Verilen metin ▸
☆ ☆ ☆
Derin’den gelen telefon ile baş başa geçirdikleri
zaman bölününce Ayaz’ın da sigortaları attı ve Derin’in karşısına dikildi. Ayaz’ın
belki basit bir kıskançlık ile başlayan Derin takıntısı yerini gerçekten tehdit
oluşturacak bir konuya bırakacak mı göreceğiz. Ancak elinde somut bir delil
olmadan Derin’in kapısına kadar gelip büyük laflar ederek gözdağı vermesi de ileride
ayağına dolanabilir. Şurada daha Öykü ile arasını düzelteli kaç dakika olmuştu
hem!
Bölüm içinde
takıldığım konuları hemen her hafta sizlere soruyorum biliyorsunuz. Bu hafta da
içinden çıkamadığım bazı sorularım var, rica etsem cevaplarınızı yoruma bırakır
mısınız ? :-)
- Öykü bölüm
başına 1500 defa öküz dediği adama gerçekten aşık mıdır?
- Ayaz’ın
telefonunda dansözlerin telefon numarasının kayıtlı olmasının mantıklı bir
açıklaması var mıdır?
☆ ☆ ☆
Derlenen malzeme ▸
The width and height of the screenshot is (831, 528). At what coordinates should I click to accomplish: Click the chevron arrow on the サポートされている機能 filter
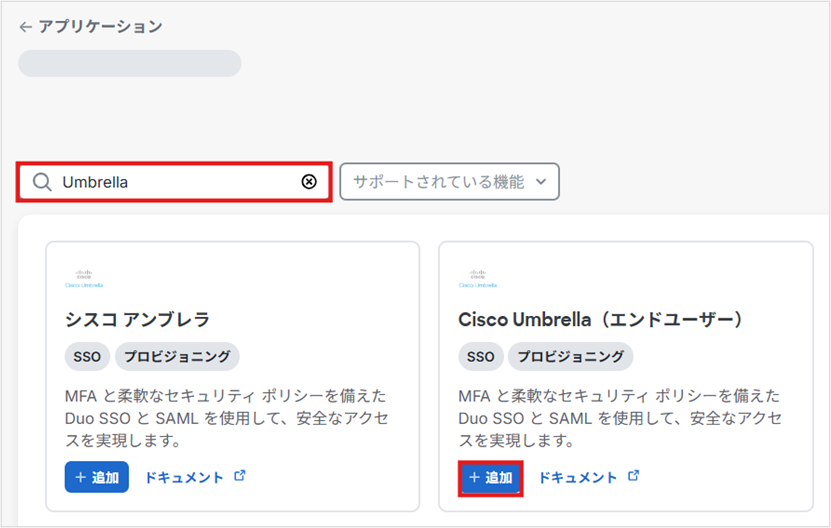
☆ ☆ ☆
Yapılacak işlemler ▸
1. Bölüm yazısına göre Derin'den gelen telefon baş başa geçirilen zamanı bölünce Ayaz kimin karşısına dikildi?
2. Bölüm yazısında adı geçen karakterlerin tamamını sıralayın.
3. Bölüm yazısını son cümlesinden sonra devam ettirin.

Alıştırma yanıtları ▸
1. Derin'in karşısına dikildi.

2. Derin, Ayaz, Öykü

3.
- Kiraz
Mevsimi senaryosundan bazı sahnelerin sosyal medyada Güneşi Beklerken dizisine benzetilmesi kaç haklı
sebep sonrasında olmuştur?
- Bölümde uçan
ateşböcekleri öyle pike yapmayı nereden öğrenmiştir?
- Atletiyle
evinde televizyon izleyen her erkek öküz müdür?
Sizler bu
soruların cevabını yazarken bir yandan dinlemeniz için, sizlere bölüm içinde
Öykü-Derin karanlık oda sahnesinde yer alan NEFİS şarkının linkini ekliyorum. İnanç Şanver'e, beni kırmayıp linki gecenin bir vakti paylaştığı için çok teşekkürler.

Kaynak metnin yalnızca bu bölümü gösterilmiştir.